Others point to the doubts Mr. Trump and those around him were able to throw on the nature of the certification process as a reason to clarify the Electoral Count Act, which created the procedure in response to the chaotic 1876 election. Reforming the law has garnered broad bipartisan support and there is already a working group in Congress to look at methods of amending it.

Professor Muller said that some of the committee’s report might move efforts to address the Act along but felt that direct recommendation might be counterproductive.

“Now, you have a bipartisan group thinking about it now and working quietly. If it comes out of this committee, that politicizes it and a bill that might have had 80 votes goes to one with 53,” he said.

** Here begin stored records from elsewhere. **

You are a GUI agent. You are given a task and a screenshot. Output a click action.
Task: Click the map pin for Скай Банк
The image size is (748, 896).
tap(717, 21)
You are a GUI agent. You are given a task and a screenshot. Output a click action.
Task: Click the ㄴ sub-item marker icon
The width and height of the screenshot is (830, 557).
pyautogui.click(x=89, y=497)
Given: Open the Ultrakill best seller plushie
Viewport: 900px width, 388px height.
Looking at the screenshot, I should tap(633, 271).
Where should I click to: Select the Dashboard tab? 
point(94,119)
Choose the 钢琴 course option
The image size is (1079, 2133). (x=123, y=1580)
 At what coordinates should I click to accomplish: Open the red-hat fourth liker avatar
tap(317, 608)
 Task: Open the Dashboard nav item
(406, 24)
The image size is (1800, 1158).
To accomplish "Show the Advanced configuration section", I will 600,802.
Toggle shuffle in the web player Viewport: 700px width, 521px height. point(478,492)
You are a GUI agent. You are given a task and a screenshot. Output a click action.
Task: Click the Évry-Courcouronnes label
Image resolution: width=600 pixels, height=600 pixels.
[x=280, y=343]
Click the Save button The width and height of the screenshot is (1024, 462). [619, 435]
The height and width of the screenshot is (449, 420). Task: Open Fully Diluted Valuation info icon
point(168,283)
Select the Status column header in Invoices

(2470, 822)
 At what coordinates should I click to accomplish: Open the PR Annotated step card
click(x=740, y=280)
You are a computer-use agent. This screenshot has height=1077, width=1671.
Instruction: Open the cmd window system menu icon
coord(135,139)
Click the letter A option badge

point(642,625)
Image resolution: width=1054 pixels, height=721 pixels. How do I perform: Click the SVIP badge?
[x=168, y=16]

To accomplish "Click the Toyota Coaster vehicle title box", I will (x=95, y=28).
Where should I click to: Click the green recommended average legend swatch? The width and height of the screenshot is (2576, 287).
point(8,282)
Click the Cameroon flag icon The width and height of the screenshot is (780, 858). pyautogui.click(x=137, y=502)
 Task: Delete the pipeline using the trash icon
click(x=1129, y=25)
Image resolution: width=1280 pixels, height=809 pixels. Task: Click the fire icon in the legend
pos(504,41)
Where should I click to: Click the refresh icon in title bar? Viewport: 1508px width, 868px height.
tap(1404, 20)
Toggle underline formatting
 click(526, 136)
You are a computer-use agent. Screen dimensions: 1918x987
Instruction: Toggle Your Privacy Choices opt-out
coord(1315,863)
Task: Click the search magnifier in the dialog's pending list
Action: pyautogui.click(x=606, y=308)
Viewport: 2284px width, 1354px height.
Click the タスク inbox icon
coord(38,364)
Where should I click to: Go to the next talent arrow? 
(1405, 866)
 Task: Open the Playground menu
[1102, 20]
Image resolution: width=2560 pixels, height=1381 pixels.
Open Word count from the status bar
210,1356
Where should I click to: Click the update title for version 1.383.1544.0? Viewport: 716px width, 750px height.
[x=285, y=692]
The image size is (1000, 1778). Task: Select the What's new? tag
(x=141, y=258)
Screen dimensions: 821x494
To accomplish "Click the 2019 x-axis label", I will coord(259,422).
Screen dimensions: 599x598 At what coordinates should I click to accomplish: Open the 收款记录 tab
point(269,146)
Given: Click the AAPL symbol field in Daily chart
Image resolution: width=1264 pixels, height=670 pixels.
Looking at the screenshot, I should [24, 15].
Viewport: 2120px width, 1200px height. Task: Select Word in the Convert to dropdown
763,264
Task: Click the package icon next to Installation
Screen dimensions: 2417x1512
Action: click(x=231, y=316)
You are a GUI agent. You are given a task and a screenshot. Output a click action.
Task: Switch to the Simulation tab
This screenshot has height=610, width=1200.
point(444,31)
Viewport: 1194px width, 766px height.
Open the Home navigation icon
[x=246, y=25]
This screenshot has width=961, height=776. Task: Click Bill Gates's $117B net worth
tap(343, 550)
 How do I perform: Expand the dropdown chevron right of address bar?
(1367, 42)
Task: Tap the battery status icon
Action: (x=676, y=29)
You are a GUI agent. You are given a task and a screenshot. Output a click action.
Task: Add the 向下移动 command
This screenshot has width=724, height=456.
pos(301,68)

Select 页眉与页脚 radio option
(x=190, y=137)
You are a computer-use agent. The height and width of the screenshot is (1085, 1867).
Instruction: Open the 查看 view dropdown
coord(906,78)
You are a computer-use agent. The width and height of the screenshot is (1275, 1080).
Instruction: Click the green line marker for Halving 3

What political ramifications the committee’s work will have also remains to be seen. Democrats are likely to use it as fodder to warn against voting for the “party of Trump” in upcoming midterms, though some of their strategists warned against running on the past rather than addressing issues of the day.

Currently, few elected Republicans are treating the committee’s work with much regard. A major factor in doing so is likely their calculation of the role that Mr. Trump and his loyal base could play in elections this November and beyond. Ironically, the heroes in committee’s telling so far are all the most conservative of Republicans themselves, including Mr. Pence and Mr. Barr, who were staunch supporters of the former President’s policies, but warned that his post-election actions were a bridge too far.

Professor Moore posited that when Mr. Trump fades from the scene, and possibly even sooner if his preferred candidates underperform in midterms, Republicans’ attitude might shift.

“Right now, even if the committee would find a smoking gun, I don’t think that would change many minds, but after 2022 elections, if Donald Trump makes endorsements that don’t pan out, I think we might see more Republicans embrace what the committee comes out with,” he said. “That’s what happened with Nixon. In 1974 after a lot of Republican candidates got hammered, they turned around and said, ‘OK Nixon did this stuff, we have to figure it out and move beyond it.’”

A silver lining that some have pointed to amid efforts to flesh out January 6 is that, despite a highly unusual campaign to challenge an election based on unsubstantiated fraud claims and even political violence, the system held. The Department of Justice did not act on unproven accusations, courts allowed for cases to be litigated and ruled on merits, Congress certified the election, and a transfer of power took place on schedule. 

Professor Muller warned that while institutional guardrails indeed stood up, more is needed to secure the American system.

“The system worked in that things moved on and there was a hand off of power,” he said. “But faith in the electoral system has been undermined. You now have a deep public distrust, and those healthy procedures and institutions can only last so long without public confidence. I worry about what that could mean for the future.”